The fundamental question in economic growth that has preoccupies researchers is why do countries grow at different rates. The empirical growth literature has come up with numerous explanations of cross-country difference in growth, including factor accumulation, resource endowments, and the degree of macroeconomic stability, educational attainment, institutional development, legal system effectiveness, international trade, and ethnic and religious diversity. The list of possible factors continues to expand, actually without limit.
One critical factor that has begun to receive considerable attention more recently is the role of financial development in the growth process. The important link between financial development and economic growth has been the subject of numerous studies, for many years. More specifically, these researchers have highlighted, at the theoretical as well as empirical level, the significance of having a developed financial system to support economic growth. Additionally, recent studies have also addressed this topic from an open economy perspective and found that financial integration with the global economy like financial deepening can bring about economic benefits. Studying the relationship between financial development and economic growth is a vital one, considering the continuing progress in its financial sector.

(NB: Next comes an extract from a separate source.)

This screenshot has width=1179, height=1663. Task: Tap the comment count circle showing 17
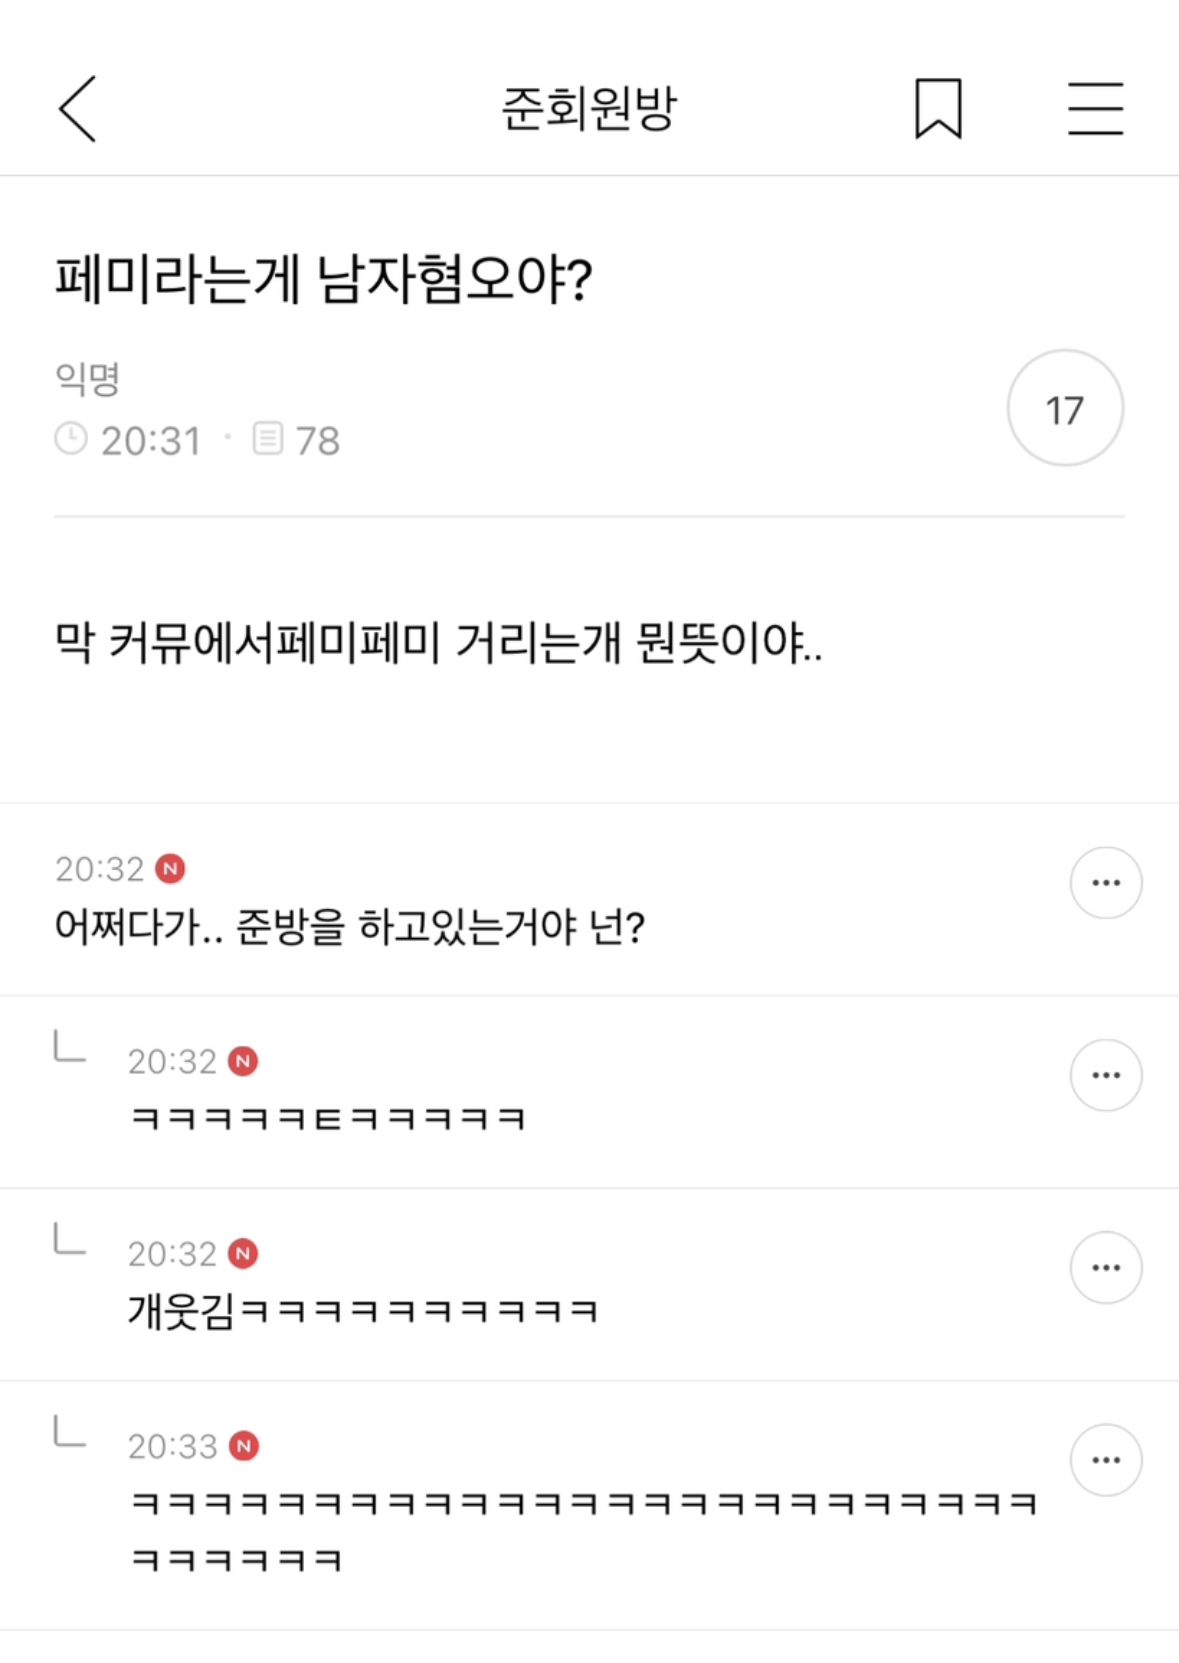tap(1065, 408)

The general consensus of an ever-increasing number of empirical and theoretical works on economic growth is that a well-developed financial system plays an essential role in fostering a country’s economic growth. We used to see that the development of different aspects of the financial development has different impacts on economic growth. In this study, we focus on Japan. Japan is a good indicator of financial market development in analyzing the relationship with economic growth. Hence, well-developed financial systems could channel financial resources to the most productive use.
Financial development in developing countries and emerging markets is part of the private sector development strategy to encourage economic growth. A solid and well-functioning financial sector is a powerful engine behind economic growth. It generates local savings, which in turn lead to productive investments in the local business. Furthermore, effective banks can channel international streams of private remittances. The financial sector, therefore, provides the rudiments for income growth and job creation.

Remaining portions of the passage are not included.